Dataset items:
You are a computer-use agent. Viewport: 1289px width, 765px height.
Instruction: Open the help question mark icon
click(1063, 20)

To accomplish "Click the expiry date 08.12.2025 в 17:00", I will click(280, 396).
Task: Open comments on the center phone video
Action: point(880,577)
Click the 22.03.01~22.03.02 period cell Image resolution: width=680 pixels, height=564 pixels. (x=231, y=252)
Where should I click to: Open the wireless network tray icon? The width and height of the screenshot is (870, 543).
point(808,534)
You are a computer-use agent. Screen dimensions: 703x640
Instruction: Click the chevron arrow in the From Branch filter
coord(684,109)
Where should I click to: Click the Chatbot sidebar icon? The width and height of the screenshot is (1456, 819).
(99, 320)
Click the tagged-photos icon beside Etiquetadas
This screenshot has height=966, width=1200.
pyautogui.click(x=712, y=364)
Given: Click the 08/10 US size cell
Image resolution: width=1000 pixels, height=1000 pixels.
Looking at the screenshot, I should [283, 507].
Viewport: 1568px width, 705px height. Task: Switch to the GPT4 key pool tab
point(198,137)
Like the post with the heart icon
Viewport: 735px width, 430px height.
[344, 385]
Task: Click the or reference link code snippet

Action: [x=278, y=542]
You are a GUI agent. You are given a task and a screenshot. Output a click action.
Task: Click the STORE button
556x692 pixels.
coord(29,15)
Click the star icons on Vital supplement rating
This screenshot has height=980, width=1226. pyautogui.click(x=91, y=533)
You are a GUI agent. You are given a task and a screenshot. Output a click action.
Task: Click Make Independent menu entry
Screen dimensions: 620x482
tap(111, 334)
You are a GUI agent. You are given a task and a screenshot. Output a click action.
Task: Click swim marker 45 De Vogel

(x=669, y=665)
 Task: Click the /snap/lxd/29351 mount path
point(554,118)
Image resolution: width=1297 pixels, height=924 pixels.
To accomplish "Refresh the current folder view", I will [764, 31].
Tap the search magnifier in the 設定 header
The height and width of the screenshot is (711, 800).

- _What is being asked_
All lines of the entries containing the string "cell" must be shown in full.

- _Reply to the exercise_
Click the 22.03.01~22.03.02 period cell Image resolution: width=680 pixels, height=564 pixels. (x=231, y=252)
Given: Click the 08/10 US size cell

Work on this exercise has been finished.